An SOM will try to fit a smooth-ish surface to the given data, so as a test case let's create a single sine-wave undulation in a Buffer, and see if a one-dimensional SOM can fit nicely to that sinewave. (For higher dimension examples see SOMTrain_2D_example, SOMTrain_3D_example)
The number of nodes in the net is defined by netsize AND numdims.
If the netsize is 10 and the numdims is 2, the actual number of nodes is 10 x 10 = 100.
Or if numdims is 3, the number of nodes is 10 x 10 x 10 = 1000.
The buffer must contain the same number of frames as the number of nodes; and it must have the same number of channels as the inputdata array. The SOMTrain class provides a convenience function for allocating a buffer of the right size:
~asuitablebuffer = SOMTrain.allocBuf(s, netsize, numdims, numinputdims); // Calls Buffer.alloc on your behalf
The values held by the SOM nodes must usually be initialised to some state before the training begins. In the literature on SOMs there are a couple of common options such as random intialisation, or initialisation using the principal components of the input data. It's up to you - since the map is just a regular Buffer object, you can use Buffer's loadCollection methods (etc) to fill the map in any way. However, the SOMTrain class provides a couple of conveniences:
SOMTrain.initBufRand(b); // Each node gets an independent randomly-distributed co-ordinate (i.e. ignores where its neighbours might be)

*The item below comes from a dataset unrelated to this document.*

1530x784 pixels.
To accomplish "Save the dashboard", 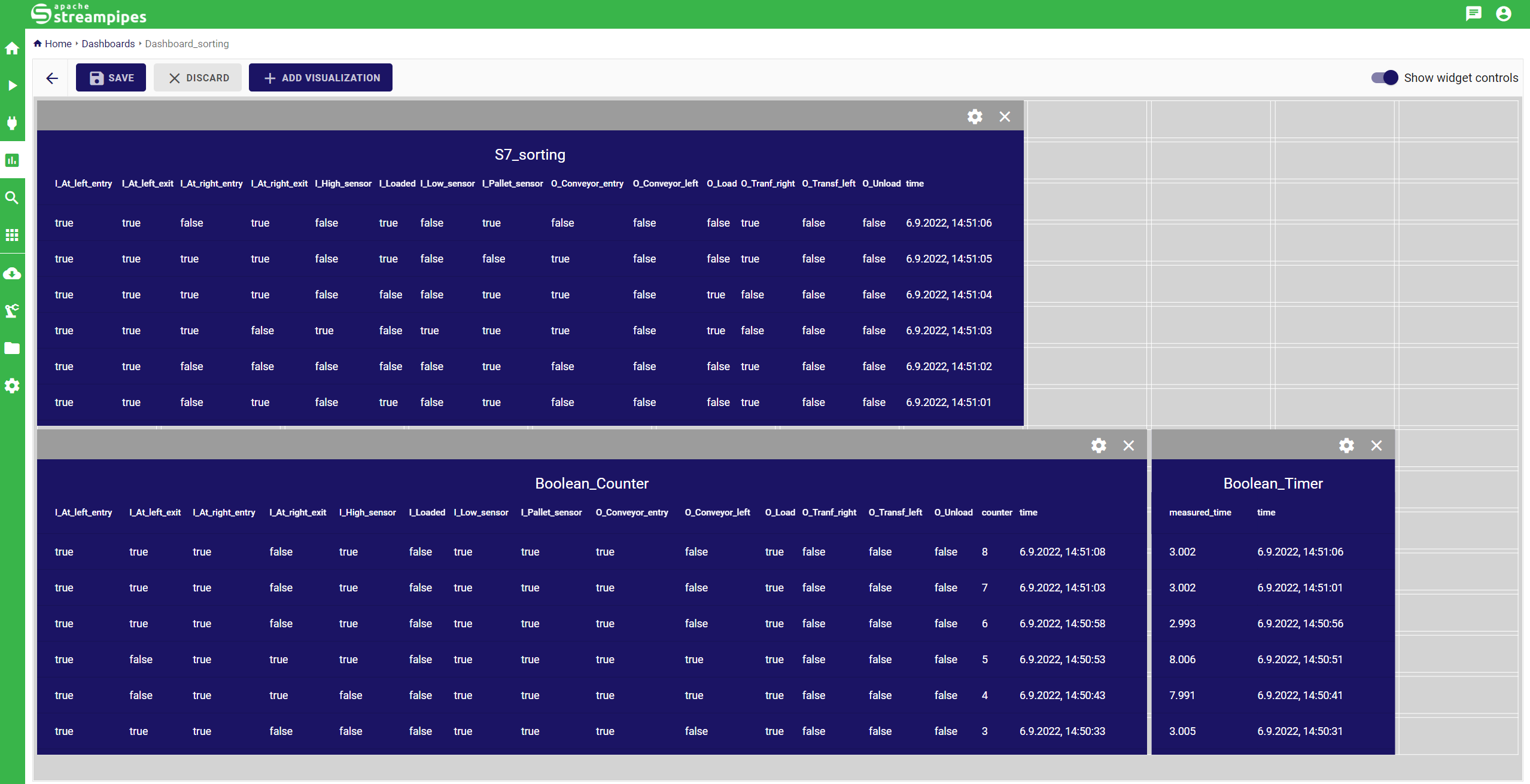I will click(x=111, y=78).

SOMTrain.initBufGrid(b, netsize, numdims, spinmatrix); // The nodes are initialised as a grid, oriented according to the supplied rotation matrix (nested array, size [numinputdims][numdims])
SOMTrain.initBufGridRand(b, netsize, numdims); // The nodes are initialised as a grid, randomly oriented in the input space
The first of these options is simple but not recommended: starting with a completely random arrangement of nodes is quite likely to lead to a resulting map with "twists" in it, which may be an unhelpful local-minimum solution.